“You’re Okla-HOME!”

The first international event I attended this semester was the “You’re Okla-home” event for returning OU study abroad participants. The event included dinner and conversations with others about our experiences abroad, as well as our experiences upon returning home. I was really excited about this event, because I knew quite a few people who studied abroad last semester/year, and was eager to swap stories and share tips for things like reverse culture shock.

I spent the evening mostly conversing with students who had studied abroad in Germany, with whom I shared some very similar experiences, such as our shared language and cultures, our newfound adoration of public transportation, and the amazing friendships we forged with people from around the world. These conversations made me feel continually blessed about studying abroad in Graz, a peaceful city that was just the right size. Even though my friends who studied in Germany had incredible semesters, they had certain experiences, such as drunken violence, that I never witnessed in Graz. Although I’m sure things like that happen in Graz, I am also sure that it does not happen very often, simply due to the relatively smaller population and lack of overcrowding.

I also got the opportunity to speak extensively with a fellow GEF who spend the entirety of last year in South Korea. She told me all about the culture of South Korea, and even though Asia hasn’t really been on my radar in the past, I’m now determined to go as soon as time and money warrant a trip (The question becomes, where in Asia??). Speaking with her made me wish even more that I had gotten to spend a year in Graz, but alas, my expected graduation date could not wait for another semester.

Unfortunately, none of my other friends from Graz could attend the event, but that was okay, as we had already taken time to decompress with each other.

I think this event was very important for returning study abroad students, because coming back to OU after being abroad is a challenge, certainly for those who studied long-term, such as for the duration of a semester or a whole year. Obviously, I still miss Graz each and every day, and I know that feeling will never fully go away. However, when I first returned home, I experienced intense feelings of culture shock. My idea of home, and my home itself, had shifted from Oklahoma to my lovely city in Austria. I had also changed, and the change had occurred in my new home, where I had adapted to the way of life.

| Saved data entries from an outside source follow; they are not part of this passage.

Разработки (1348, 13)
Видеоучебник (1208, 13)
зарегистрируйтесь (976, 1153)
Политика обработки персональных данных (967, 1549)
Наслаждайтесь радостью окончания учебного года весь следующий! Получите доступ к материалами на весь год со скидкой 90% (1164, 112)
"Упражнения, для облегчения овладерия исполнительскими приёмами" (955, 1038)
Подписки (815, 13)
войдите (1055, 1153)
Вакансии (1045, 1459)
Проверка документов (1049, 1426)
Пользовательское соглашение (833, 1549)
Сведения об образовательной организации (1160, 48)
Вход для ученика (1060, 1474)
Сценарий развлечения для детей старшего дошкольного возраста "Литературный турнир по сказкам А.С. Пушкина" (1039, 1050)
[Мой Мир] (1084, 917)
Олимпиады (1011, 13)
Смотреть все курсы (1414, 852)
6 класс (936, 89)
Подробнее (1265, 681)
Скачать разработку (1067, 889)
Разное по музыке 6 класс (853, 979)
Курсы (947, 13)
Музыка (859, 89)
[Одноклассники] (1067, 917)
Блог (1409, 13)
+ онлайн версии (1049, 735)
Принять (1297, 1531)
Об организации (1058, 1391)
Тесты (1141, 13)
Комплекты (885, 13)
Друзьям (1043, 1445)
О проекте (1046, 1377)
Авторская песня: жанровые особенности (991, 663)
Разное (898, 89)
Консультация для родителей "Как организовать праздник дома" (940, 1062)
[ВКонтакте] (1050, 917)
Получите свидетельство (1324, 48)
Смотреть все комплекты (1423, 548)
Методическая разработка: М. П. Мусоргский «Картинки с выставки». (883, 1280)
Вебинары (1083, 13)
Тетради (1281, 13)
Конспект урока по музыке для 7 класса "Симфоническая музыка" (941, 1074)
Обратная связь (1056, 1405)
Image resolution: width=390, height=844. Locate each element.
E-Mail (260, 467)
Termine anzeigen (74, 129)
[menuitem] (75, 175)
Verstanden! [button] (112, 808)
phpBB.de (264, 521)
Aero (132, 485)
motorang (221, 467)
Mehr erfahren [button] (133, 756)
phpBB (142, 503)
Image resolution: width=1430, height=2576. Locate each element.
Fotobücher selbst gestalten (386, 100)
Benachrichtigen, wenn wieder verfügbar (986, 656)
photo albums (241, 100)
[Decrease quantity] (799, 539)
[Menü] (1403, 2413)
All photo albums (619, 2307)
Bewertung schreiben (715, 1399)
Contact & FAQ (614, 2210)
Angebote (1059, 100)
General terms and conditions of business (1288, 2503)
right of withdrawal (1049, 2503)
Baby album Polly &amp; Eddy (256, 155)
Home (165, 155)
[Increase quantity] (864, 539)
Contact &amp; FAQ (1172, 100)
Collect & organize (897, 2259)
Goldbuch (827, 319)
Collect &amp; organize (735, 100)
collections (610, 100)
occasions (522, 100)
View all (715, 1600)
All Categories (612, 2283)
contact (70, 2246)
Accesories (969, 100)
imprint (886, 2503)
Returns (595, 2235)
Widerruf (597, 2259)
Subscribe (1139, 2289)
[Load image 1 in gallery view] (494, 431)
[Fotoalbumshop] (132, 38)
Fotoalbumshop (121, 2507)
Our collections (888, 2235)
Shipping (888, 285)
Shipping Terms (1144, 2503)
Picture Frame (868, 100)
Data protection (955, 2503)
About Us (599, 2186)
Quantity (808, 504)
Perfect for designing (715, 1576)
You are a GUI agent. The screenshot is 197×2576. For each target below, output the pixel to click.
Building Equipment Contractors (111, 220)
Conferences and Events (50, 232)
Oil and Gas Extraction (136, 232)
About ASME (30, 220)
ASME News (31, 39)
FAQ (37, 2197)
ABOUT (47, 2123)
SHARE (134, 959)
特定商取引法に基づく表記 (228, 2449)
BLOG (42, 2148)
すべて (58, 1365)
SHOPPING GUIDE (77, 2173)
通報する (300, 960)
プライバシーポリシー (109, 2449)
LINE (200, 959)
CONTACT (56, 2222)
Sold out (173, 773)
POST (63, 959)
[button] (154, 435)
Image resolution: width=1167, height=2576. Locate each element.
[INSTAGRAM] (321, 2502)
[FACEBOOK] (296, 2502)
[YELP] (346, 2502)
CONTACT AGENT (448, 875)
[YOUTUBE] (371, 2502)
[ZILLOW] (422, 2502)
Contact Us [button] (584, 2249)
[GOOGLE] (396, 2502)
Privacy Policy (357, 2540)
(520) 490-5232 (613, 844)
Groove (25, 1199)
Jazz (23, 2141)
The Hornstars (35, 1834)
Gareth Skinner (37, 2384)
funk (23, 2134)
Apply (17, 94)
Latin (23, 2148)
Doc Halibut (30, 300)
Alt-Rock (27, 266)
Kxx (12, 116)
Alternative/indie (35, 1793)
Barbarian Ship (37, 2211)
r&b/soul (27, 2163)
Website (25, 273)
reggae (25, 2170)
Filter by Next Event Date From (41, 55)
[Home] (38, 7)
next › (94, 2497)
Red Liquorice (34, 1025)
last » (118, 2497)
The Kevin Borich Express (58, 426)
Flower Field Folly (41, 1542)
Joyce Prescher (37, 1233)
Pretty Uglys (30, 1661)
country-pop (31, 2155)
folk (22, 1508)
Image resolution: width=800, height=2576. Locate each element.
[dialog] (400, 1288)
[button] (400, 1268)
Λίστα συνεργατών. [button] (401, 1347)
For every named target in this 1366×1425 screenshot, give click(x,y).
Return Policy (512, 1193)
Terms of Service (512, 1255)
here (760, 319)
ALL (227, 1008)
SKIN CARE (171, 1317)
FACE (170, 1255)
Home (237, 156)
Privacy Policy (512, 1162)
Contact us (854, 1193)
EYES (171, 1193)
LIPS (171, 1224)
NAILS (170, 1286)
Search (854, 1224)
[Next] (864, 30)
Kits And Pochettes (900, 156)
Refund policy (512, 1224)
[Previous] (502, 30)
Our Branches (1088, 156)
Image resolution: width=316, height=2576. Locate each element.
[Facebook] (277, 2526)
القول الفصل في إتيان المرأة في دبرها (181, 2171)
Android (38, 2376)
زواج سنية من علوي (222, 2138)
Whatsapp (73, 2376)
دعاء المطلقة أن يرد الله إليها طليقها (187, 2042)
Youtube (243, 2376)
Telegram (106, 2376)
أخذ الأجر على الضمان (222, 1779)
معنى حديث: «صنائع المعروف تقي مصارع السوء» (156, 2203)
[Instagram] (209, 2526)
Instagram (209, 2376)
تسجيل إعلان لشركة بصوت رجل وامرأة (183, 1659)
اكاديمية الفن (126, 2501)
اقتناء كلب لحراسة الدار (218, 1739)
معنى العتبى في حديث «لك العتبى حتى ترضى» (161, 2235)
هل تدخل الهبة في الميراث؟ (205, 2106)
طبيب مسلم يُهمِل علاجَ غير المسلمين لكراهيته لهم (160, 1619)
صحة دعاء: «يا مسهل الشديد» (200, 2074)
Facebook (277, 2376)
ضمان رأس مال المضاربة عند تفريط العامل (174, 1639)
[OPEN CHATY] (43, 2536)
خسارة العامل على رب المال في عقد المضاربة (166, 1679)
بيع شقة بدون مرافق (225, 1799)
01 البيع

When I got home, I began to reject a lot of things that are present in daily American culture. For example, something that really got me was simply how much open S P A C E we have here. I had been living in a very dense city, wherein one could feasibly walk or take public transportation to their desired location, and reach that destination in a few short minutes. I felt like here in America, and especially Oklahoma, we had an unnecessary amount of open space. Why did we need to spread everything out so far? I used to love driving, but when I got home it seemed like an annoying hassle. In Graz, one can go to the city center and get basically everything they need, just by walking a few minutes (or even less) to the next store. Here, everything was spread out for what seemed like no reason, except for the fact that Americans just like things to be big and spread out. Moving around my hometown like a chore, and I *hated* it.

While I never thought I would get over the little things about Oklahoma that I had a newfound distaste for upon my return, I eventually re-adapted to the norms here. This re-adaptation was something I greatly enjoyed discussing with my fellow study abroad participants. All in all, the “Okla-home” event was a success in my book.